Qualcomm has given the foundry order for its 3-nanometer (nm) application processor launching next year exclusively to TSMC, TheElec has learned.
The US chip giant has also given some of the foundry work for its 4nm application processor, the Snapdragon 8 Gen 1, to the Taiwanese chip giant, which it previously gave solely to Samsung Electronics, sources said.
TSMC, after receiving the order last year, has already put in the wafers for the chips that will be delivered to customers during the second quarter, they said.
Qualcomm made the decision to rely on TSMC more than Samsung as the latter is facing yield problems for its advanced process nodes, the sources said.
Samsung Foundry, the Korean tech giant’s contract chip-making business unit, is seeing a yield rate of around 35% for the Snapdragon 8 Gen 1, while the yield rate for Exynos 2200 is even lower than this, they added.
The higher yield on Snapdragon compared to Exynos was due to Qualcomm sending an executive and engineers to Samsung Foundry’s production site, which helped with solving some of the problems, one of the sources said.

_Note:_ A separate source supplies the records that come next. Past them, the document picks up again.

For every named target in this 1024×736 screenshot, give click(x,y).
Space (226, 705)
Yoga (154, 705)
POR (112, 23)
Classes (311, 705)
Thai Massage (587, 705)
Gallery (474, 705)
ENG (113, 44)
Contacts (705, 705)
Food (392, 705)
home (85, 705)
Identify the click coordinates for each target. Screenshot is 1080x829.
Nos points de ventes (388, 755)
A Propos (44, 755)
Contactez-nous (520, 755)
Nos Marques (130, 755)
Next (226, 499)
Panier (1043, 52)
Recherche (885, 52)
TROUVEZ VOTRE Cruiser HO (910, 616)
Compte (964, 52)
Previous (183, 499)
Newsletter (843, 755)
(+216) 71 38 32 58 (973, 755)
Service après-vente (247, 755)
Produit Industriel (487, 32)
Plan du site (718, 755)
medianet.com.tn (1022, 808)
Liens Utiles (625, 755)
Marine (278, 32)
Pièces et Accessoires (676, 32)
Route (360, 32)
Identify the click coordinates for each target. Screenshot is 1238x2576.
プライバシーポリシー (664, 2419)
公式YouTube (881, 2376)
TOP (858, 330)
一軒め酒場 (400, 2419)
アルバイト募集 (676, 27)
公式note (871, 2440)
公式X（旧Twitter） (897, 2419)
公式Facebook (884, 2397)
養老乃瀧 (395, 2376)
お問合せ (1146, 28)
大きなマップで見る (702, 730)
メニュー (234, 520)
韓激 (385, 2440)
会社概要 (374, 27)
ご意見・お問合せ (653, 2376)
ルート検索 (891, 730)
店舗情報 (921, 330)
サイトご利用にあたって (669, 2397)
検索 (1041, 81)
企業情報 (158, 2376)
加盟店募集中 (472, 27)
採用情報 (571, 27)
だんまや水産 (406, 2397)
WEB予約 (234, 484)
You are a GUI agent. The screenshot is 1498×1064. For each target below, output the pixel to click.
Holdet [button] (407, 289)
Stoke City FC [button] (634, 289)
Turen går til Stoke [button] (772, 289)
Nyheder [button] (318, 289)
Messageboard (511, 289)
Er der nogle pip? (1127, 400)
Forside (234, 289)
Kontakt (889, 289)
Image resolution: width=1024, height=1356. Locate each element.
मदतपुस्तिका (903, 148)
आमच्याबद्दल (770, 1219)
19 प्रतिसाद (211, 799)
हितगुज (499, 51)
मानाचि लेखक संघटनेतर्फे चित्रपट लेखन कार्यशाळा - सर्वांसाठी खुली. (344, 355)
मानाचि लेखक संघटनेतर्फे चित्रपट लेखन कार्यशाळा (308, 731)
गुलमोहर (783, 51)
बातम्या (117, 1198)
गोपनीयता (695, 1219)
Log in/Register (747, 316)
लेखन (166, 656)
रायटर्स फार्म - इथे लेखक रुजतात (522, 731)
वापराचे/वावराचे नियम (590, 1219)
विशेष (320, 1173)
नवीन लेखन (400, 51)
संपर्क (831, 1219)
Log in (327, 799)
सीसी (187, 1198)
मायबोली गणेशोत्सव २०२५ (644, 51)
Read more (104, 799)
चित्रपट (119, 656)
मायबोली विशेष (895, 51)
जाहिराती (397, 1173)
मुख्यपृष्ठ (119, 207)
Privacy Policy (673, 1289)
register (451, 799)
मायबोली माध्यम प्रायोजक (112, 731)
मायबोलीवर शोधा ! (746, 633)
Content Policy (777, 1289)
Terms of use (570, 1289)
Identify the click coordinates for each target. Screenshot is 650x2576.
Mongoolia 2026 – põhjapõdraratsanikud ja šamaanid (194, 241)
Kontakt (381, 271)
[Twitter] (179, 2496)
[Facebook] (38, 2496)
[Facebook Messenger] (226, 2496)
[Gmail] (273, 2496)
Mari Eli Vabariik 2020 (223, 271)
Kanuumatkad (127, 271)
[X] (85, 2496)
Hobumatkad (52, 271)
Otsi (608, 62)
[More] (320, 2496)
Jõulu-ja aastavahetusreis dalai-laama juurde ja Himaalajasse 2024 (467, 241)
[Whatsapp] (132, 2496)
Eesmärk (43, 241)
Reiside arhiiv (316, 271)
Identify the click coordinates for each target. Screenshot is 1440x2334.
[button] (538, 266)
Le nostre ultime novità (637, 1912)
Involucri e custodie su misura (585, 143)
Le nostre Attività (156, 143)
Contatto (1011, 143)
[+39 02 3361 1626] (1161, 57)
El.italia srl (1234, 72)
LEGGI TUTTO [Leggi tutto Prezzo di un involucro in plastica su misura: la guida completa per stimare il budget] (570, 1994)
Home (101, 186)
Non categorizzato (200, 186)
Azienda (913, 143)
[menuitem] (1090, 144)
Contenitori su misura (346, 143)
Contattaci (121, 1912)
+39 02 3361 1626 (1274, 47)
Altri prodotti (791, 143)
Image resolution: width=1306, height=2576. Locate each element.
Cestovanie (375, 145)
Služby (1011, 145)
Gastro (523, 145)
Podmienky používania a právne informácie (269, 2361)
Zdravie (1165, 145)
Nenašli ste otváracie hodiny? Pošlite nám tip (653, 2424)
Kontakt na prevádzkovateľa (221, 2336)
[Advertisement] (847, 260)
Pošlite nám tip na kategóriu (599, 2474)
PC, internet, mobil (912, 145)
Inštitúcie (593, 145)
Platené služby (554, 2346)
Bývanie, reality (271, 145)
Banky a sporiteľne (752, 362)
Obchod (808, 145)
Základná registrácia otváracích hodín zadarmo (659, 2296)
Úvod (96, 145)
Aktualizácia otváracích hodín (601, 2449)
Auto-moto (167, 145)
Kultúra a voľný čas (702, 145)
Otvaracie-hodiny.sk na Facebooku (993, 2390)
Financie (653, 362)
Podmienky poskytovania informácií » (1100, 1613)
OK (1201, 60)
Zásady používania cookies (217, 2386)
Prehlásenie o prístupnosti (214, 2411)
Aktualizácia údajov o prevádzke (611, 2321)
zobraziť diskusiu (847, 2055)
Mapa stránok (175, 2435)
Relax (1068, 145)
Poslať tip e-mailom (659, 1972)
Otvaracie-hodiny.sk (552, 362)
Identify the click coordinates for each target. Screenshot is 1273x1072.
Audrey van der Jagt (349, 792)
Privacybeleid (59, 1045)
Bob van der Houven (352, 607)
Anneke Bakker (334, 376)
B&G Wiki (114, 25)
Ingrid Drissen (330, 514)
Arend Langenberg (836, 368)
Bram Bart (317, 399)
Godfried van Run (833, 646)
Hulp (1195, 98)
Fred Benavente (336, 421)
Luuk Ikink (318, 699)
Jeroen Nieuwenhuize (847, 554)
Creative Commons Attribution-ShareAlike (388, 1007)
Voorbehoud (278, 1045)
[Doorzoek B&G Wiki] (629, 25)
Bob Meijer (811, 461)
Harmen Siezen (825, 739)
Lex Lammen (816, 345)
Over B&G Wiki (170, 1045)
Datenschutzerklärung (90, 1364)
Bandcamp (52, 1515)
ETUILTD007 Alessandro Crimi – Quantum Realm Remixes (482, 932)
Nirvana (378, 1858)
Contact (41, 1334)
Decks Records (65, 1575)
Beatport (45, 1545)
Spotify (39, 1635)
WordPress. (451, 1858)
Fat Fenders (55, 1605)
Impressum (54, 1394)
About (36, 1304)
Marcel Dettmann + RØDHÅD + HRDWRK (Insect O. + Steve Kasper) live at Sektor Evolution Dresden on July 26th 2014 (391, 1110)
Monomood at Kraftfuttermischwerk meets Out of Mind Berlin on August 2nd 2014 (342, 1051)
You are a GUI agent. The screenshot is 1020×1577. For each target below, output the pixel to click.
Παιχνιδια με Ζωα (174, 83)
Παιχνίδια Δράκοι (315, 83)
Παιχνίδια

But Qualcomm decided to add TSMC as a foundry for the chip as well as it believed it couldn’t sit back when the yield is so low amid the global chip shortage, they said.
Qualcomm told as such to Samsung mobile president TM Roh when he visited the US last year.
Samsung is auditing Samsung Foundry due to the failure of the business unit to meet the volume required by its mobile business unit as well as key customer Qualcomm, they added.
The decision by the US chip giant is a critical hit for the Korean tech giant as it has already lost the foundry order for Nvidia’s 7nm graphic card to TSMC last year.
If Qualcomm and Nvidia decide to wholly rely on TSMC going forward, Samsung would be losing two of the biggest fabless customers that foundry companies rely on for revenue.
However, Qualcomm has decided to continue to give the order for its 7nm RF chip to Samsung, with the promise to order more.